Devanshi: Ivy League schools compile all the top students in one place and then all of a sudden you look left and right and you’re like, “Everyone is my clone.” I literally got here and I was like, “I’m not unique, I am not special, I am just like everyone else.” The culture here, the first week of school, the library is packed, everyone is studying. That was my identity in high school—she’s a hard worker. And I came here and it’s like, “Who am I?” And it manifested itself in anxiety and sadness. I didn’t feel comfortable with who I was anymore.



(Here, Devanshi is cutting to the core of something specific. On one hand, the job of parents is to make their child feel special and unique, as if they can do anything they put their mind to. After all, if our parents don’t believe in us, who will? But instilling those beliefs in a child is healthy only if balanced with a reality check about what the world is like, about how hard and difficult it can be, and about how few people will likely ascribe those same qualities of uniqueness and wonder to you. Somewhere along the way, we’ve started to believe that delivering this second message is cruel. But it’s not. Cruelty is offering either message—without the other.)

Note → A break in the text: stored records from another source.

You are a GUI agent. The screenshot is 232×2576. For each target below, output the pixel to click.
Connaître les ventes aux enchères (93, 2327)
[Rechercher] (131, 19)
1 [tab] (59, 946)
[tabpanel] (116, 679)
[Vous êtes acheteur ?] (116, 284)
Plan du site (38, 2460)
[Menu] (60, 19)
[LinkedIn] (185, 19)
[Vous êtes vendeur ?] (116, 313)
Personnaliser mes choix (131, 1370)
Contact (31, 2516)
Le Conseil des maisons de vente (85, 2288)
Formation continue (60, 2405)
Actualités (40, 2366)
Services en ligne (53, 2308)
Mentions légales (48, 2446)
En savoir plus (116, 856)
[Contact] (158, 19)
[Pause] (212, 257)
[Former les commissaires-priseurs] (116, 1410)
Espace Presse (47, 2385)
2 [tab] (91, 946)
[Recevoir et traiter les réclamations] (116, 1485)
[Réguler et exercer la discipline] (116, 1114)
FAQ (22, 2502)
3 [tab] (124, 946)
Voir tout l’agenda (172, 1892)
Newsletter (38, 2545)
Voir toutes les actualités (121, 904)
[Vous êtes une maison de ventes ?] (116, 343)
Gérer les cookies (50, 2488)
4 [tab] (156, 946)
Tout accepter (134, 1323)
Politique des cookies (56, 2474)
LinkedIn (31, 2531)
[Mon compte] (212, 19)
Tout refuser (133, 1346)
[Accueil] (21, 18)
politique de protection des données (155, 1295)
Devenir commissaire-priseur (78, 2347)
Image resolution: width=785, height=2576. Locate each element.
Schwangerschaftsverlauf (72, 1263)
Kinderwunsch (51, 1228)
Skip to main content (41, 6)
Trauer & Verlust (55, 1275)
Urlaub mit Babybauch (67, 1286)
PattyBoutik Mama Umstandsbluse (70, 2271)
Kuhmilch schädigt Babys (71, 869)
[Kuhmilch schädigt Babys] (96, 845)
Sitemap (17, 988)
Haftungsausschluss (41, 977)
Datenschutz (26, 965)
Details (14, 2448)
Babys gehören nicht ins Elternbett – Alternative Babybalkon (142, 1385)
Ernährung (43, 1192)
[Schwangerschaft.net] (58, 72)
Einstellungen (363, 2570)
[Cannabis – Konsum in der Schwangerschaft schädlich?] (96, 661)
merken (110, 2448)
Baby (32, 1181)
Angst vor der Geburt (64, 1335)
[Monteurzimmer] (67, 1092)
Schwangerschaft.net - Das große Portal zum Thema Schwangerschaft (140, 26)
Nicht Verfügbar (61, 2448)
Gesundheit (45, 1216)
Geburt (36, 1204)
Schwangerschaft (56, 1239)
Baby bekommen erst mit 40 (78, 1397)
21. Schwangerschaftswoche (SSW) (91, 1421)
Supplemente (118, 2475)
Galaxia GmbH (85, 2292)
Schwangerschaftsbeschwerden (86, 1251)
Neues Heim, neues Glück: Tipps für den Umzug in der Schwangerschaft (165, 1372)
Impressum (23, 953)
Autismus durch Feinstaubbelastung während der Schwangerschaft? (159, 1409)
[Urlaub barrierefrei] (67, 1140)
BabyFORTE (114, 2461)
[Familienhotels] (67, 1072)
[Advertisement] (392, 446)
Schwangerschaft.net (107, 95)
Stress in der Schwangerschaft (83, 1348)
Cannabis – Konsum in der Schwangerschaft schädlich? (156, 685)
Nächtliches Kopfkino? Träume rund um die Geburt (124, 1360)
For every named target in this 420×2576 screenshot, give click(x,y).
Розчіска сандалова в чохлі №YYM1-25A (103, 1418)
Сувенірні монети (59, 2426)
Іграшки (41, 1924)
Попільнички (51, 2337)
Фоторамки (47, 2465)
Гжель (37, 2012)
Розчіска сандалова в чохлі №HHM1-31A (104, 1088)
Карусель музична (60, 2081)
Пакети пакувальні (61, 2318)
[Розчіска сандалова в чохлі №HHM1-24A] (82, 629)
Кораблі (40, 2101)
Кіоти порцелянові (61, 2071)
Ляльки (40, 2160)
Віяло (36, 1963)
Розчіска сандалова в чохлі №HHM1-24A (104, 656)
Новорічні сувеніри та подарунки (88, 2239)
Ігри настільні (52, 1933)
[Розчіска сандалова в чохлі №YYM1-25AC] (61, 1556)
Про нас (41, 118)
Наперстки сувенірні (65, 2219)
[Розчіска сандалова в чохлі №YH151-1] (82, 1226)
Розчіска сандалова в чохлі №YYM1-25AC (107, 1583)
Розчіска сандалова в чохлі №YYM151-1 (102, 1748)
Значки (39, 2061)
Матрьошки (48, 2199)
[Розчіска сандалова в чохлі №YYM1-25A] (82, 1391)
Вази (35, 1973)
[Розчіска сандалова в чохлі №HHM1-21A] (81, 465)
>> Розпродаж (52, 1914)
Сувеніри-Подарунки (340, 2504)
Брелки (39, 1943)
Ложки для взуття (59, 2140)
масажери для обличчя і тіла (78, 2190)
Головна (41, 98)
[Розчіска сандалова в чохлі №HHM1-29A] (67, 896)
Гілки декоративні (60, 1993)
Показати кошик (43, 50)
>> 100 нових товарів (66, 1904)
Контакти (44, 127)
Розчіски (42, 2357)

Kathryn: It’s like, if you have a sprained ankle, you can say that you have one and people say, “Yeah, that makes sense why you’re in pain right now.” But if you say you’re depressed, nobody really wants to talk about that, or believe it’s a real thing. Also, the competition here is awful.

Peter: And it’s made harder because the person you perceive yourself as competing with is trying so hard to be modest about it, like it’s no big deal.